[Material to process — start]

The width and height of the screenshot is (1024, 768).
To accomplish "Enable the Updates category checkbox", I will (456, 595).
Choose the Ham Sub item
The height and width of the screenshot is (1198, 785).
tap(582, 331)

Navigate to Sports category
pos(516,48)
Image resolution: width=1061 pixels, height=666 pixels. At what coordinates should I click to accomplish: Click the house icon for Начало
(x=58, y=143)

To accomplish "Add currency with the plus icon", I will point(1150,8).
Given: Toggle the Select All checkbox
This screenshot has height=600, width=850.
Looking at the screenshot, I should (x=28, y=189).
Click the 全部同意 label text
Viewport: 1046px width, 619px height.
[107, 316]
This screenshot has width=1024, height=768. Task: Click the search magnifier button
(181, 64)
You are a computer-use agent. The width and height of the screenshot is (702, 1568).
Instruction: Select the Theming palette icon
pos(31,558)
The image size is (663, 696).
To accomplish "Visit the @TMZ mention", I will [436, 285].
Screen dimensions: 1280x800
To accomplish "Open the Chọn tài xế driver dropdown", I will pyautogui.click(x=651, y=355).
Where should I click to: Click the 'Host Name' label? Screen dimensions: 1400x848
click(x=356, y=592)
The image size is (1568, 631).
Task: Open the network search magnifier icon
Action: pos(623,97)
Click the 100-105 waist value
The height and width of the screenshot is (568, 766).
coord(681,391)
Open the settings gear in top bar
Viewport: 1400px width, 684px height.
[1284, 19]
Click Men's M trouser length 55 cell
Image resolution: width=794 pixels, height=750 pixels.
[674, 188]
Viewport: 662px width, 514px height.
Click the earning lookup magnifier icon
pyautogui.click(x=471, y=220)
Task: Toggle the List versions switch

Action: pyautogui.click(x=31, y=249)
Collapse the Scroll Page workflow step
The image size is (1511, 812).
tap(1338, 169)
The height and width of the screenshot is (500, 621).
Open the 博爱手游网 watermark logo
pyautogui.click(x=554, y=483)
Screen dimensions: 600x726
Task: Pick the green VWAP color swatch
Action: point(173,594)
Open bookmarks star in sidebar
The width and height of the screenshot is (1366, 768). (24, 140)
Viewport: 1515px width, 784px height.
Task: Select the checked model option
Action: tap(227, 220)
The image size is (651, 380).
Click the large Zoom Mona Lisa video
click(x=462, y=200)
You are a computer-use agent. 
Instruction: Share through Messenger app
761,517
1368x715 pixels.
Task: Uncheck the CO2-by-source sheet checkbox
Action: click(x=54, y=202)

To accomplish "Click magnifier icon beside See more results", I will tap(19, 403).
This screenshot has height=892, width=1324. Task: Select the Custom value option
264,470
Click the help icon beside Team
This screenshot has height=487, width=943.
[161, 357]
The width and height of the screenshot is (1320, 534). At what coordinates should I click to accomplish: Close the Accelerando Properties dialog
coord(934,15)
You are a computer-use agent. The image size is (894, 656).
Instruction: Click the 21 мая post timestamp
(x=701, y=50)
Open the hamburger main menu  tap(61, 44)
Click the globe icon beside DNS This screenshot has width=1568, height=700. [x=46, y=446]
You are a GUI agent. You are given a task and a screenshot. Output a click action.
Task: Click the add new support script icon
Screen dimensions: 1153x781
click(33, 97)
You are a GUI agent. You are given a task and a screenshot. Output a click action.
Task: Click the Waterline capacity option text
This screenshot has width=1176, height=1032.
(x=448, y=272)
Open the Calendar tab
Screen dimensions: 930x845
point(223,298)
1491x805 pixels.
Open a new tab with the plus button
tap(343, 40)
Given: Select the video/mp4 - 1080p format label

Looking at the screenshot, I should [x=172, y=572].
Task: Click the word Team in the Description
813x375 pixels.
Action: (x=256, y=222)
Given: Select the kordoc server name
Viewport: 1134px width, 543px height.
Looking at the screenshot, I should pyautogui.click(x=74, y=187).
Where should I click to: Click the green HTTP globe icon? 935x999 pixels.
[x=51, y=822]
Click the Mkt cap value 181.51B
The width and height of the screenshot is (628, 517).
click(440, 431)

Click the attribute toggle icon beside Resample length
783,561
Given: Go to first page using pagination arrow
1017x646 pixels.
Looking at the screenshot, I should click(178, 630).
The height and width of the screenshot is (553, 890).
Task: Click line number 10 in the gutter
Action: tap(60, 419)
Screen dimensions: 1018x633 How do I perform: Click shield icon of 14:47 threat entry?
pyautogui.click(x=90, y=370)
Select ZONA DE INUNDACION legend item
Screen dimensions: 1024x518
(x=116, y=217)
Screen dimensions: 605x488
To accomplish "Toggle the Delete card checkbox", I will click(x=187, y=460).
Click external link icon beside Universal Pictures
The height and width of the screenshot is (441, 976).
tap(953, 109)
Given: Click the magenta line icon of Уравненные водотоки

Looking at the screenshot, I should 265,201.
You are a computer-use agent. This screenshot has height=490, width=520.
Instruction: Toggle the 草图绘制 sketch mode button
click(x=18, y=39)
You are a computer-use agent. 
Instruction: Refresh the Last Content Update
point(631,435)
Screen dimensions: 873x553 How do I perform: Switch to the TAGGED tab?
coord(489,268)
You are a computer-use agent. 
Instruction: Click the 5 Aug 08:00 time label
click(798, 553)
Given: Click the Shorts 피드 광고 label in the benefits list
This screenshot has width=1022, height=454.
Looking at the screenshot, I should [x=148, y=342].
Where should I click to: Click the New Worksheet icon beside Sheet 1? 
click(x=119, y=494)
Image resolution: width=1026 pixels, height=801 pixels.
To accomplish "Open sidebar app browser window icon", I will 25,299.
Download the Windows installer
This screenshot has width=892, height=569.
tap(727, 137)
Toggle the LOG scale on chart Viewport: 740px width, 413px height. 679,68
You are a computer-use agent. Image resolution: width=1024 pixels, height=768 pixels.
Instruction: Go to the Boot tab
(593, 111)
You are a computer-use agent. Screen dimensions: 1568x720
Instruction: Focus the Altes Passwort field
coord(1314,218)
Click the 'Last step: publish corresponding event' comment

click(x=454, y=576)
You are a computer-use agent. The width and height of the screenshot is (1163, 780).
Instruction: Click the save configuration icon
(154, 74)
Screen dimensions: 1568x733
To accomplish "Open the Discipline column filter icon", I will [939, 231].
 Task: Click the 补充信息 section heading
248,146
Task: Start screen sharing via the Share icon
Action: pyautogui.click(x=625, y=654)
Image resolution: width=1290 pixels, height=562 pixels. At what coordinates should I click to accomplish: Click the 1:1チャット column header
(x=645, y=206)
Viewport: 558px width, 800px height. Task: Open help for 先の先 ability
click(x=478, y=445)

[Material to process — finish]

Please output every record, keeping each line exact.

The width and height of the screenshot is (1024, 768).
To accomplish "Enable the Updates category checkbox", I will (456, 595).
Choose the Ham Sub item
The height and width of the screenshot is (1198, 785).
tap(582, 331)

Navigate to Sports category
pos(516,48)
Image resolution: width=1061 pixels, height=666 pixels. At what coordinates should I click to accomplish: Click the house icon for Начало
(x=58, y=143)

To accomplish "Add currency with the plus icon", I will point(1150,8).
Given: Toggle the Select All checkbox
This screenshot has height=600, width=850.
Looking at the screenshot, I should (x=28, y=189).
Click the 全部同意 label text
Viewport: 1046px width, 619px height.
[107, 316]
This screenshot has width=1024, height=768. Task: Click the search magnifier button
(181, 64)
You are a computer-use agent. The width and height of the screenshot is (702, 1568).
Instruction: Select the Theming palette icon
pos(31,558)
The image size is (663, 696).
To accomplish "Visit the @TMZ mention", I will [436, 285].
Screen dimensions: 1280x800
To accomplish "Open the Chọn tài xế driver dropdown", I will pyautogui.click(x=651, y=355).
Where should I click to: Click the 'Host Name' label? Screen dimensions: 1400x848
click(x=356, y=592)
The image size is (1568, 631).
Task: Open the network search magnifier icon
Action: pos(623,97)
Click the 100-105 waist value
The height and width of the screenshot is (568, 766).
coord(681,391)
Open the settings gear in top bar
Viewport: 1400px width, 684px height.
[1284, 19]
Click Men's M trouser length 55 cell
Image resolution: width=794 pixels, height=750 pixels.
[674, 188]
Viewport: 662px width, 514px height.
Click the earning lookup magnifier icon
pyautogui.click(x=471, y=220)
Task: Toggle the List versions switch

Action: pyautogui.click(x=31, y=249)
Collapse the Scroll Page workflow step
The image size is (1511, 812).
tap(1338, 169)
The height and width of the screenshot is (500, 621).
Open the 博爱手游网 watermark logo
pyautogui.click(x=554, y=483)
Screen dimensions: 600x726
Task: Pick the green VWAP color swatch
Action: point(173,594)
Open bookmarks star in sidebar
The width and height of the screenshot is (1366, 768). (24, 140)
Viewport: 1515px width, 784px height.
Task: Select the checked model option
Action: tap(227, 220)
The image size is (651, 380).
Click the large Zoom Mona Lisa video
click(x=462, y=200)
You are a computer-use agent. 
Instruction: Share through Messenger app
761,517
1368x715 pixels.
Task: Uncheck the CO2-by-source sheet checkbox
Action: click(x=54, y=202)

To accomplish "Click magnifier icon beside See more results", I will tap(19, 403).
This screenshot has height=892, width=1324. Task: Select the Custom value option
264,470
Click the help icon beside Team
This screenshot has height=487, width=943.
[161, 357]
The width and height of the screenshot is (1320, 534). At what coordinates should I click to accomplish: Close the Accelerando Properties dialog
coord(934,15)
You are a computer-use agent. The image size is (894, 656).
Instruction: Click the 21 мая post timestamp
(x=701, y=50)
Open the hamburger main menu  tap(61, 44)
Click the globe icon beside DNS This screenshot has width=1568, height=700. [x=46, y=446]
You are a GUI agent. You are given a task and a screenshot. Output a click action.
Task: Click the add new support script icon
Screen dimensions: 1153x781
click(33, 97)
You are a GUI agent. You are given a task and a screenshot. Output a click action.
Task: Click the Waterline capacity option text
This screenshot has width=1176, height=1032.
(x=448, y=272)
Open the Calendar tab
Screen dimensions: 930x845
point(223,298)
1491x805 pixels.
Open a new tab with the plus button
tap(343, 40)
Given: Select the video/mp4 - 1080p format label

Looking at the screenshot, I should [x=172, y=572].
Task: Click the word Team in the Description
813x375 pixels.
Action: (x=256, y=222)
Given: Select the kordoc server name
Viewport: 1134px width, 543px height.
Looking at the screenshot, I should pyautogui.click(x=74, y=187).
Where should I click to: Click the green HTTP globe icon? 935x999 pixels.
[x=51, y=822]
Click the Mkt cap value 181.51B
The width and height of the screenshot is (628, 517).
click(440, 431)

Click the attribute toggle icon beside Resample length
783,561
Given: Go to first page using pagination arrow
1017x646 pixels.
Looking at the screenshot, I should click(178, 630).
The height and width of the screenshot is (553, 890).
Task: Click line number 10 in the gutter
Action: tap(60, 419)
Screen dimensions: 1018x633 How do I perform: Click shield icon of 14:47 threat entry?
pyautogui.click(x=90, y=370)
Select ZONA DE INUNDACION legend item
Screen dimensions: 1024x518
(x=116, y=217)
Screen dimensions: 605x488
To accomplish "Toggle the Delete card checkbox", I will click(x=187, y=460).
Click external link icon beside Universal Pictures
The height and width of the screenshot is (441, 976).
tap(953, 109)
Given: Click the magenta line icon of Уравненные водотоки

Looking at the screenshot, I should 265,201.
You are a computer-use agent. This screenshot has height=490, width=520.
Instruction: Toggle the 草图绘制 sketch mode button
click(x=18, y=39)
You are a computer-use agent. 
Instruction: Refresh the Last Content Update
point(631,435)
Screen dimensions: 873x553 How do I perform: Switch to the TAGGED tab?
coord(489,268)
You are a computer-use agent. 
Instruction: Click the 5 Aug 08:00 time label
click(798, 553)
Given: Click the Shorts 피드 광고 label in the benefits list
This screenshot has width=1022, height=454.
Looking at the screenshot, I should [x=148, y=342].
Where should I click to: Click the New Worksheet icon beside Sheet 1? 
click(x=119, y=494)
Image resolution: width=1026 pixels, height=801 pixels.
To accomplish "Open sidebar app browser window icon", I will 25,299.
Download the Windows installer
This screenshot has width=892, height=569.
tap(727, 137)
Toggle the LOG scale on chart Viewport: 740px width, 413px height. 679,68
You are a computer-use agent. Image resolution: width=1024 pixels, height=768 pixels.
Instruction: Go to the Boot tab
(593, 111)
You are a computer-use agent. Screen dimensions: 1568x720
Instruction: Focus the Altes Passwort field
coord(1314,218)
Click the 'Last step: publish corresponding event' comment

click(x=454, y=576)
You are a computer-use agent. The width and height of the screenshot is (1163, 780).
Instruction: Click the save configuration icon
(154, 74)
Screen dimensions: 1568x733
To accomplish "Open the Discipline column filter icon", I will [939, 231].
 Task: Click the 补充信息 section heading
248,146
Task: Start screen sharing via the Share icon
Action: pyautogui.click(x=625, y=654)
Image resolution: width=1290 pixels, height=562 pixels. At what coordinates should I click to accomplish: Click the 1:1チャット column header
(x=645, y=206)
Viewport: 558px width, 800px height. Task: Open help for 先の先 ability
click(x=478, y=445)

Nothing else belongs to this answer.